Heaton was born in 1936 in Shillong, India, where his parents were Christian missionaries. His family later moved to England, where Heaton attended Marlborough College before completing a Bachelor of Arts at the University of Cambridge. He went on to study medicine at Cambridge, with clinical placements in London at Middlesex Hospital and Central Middlesex Hospital. He married Susan O'Connor, a fellow medical student, in 1961, the year they both graduated.

Heaton was a medical registrar at the Royal Free Hospital and the Bristol Royal Infirmary. During a year-long research fellowship at Duke University Medical Center in the United States, he developed an interest in bile salts; he later wrote a book titled Bile Salts in Health and Disease. He subscribed to the "Cleave hypothesis", first posed by Peter Cleave, that a number of diseases were due to the consumption of excessive processed foods to which the human gastrointestinal tract had not adapted. This influenced his research on irritable bowel syndrome (IBS), and in 1978 he co-authored a paper positing that a diagnosis of IBS could be made on the basis of symptoms alone. His research led to the development of the Rome criteria for diagnosis of functional gastrointestinal disorders including IBS.

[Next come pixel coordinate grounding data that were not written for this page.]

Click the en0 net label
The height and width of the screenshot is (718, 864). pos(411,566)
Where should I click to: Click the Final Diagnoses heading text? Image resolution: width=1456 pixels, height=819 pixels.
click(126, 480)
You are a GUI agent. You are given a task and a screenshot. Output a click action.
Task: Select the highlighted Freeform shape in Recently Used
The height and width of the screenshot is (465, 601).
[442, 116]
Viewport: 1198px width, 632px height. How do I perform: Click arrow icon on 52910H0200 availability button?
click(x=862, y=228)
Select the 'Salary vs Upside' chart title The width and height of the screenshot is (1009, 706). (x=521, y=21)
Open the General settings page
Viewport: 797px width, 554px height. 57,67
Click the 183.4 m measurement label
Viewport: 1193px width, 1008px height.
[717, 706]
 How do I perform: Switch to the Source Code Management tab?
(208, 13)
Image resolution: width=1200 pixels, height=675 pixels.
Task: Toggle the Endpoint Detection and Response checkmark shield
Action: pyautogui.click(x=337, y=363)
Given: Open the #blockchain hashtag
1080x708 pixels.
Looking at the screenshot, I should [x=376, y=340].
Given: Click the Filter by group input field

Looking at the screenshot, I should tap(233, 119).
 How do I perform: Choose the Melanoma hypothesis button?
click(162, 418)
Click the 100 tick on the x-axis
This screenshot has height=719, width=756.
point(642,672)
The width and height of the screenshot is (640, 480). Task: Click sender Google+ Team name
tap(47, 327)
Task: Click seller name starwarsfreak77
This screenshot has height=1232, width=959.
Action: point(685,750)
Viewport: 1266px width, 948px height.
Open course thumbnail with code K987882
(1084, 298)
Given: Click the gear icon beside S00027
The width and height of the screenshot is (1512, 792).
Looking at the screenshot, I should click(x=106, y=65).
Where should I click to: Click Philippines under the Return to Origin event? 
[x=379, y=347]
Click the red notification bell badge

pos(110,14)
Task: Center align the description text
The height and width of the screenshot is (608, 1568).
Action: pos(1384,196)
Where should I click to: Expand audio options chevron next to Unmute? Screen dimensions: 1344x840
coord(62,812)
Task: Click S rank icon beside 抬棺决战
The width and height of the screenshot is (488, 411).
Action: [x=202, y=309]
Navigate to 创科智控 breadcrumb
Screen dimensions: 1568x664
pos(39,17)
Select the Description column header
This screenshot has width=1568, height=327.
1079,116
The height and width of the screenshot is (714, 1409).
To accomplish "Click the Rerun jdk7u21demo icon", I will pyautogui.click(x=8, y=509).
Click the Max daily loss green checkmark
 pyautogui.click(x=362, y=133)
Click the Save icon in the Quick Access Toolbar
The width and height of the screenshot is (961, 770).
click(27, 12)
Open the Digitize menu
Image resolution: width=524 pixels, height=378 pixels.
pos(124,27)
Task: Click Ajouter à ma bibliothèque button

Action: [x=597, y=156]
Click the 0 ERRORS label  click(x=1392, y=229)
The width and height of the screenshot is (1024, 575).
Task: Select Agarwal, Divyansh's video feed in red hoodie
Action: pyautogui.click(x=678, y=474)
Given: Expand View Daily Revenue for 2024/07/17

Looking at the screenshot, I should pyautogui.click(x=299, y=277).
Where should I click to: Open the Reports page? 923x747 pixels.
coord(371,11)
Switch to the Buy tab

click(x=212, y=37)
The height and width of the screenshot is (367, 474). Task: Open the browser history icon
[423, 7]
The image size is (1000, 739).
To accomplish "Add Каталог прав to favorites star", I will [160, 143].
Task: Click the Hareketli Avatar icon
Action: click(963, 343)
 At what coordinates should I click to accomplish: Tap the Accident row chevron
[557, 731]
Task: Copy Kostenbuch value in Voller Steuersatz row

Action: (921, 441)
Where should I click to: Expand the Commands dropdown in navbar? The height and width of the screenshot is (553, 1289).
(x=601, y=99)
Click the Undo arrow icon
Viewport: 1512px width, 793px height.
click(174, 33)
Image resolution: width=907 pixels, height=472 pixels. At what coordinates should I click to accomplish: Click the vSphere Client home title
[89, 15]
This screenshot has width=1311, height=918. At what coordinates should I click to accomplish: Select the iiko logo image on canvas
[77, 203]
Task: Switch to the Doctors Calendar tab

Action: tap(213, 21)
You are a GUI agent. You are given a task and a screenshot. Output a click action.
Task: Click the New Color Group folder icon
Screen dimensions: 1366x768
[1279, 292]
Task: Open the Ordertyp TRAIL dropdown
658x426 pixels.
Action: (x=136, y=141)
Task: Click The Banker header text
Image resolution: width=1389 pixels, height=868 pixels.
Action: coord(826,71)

From 1968, Heaton worked as a consultant at the Bristol Royal Infirmary and as a lecturer (and eventually reader) in medicine at the University of Bristol. With Steve Lewis, he developed the Bristol stool scale, an illustrated scale of faecal consistency that reflects intestinal transit time and can be used to assess bowel health and is used internationally by clinicians and researchers.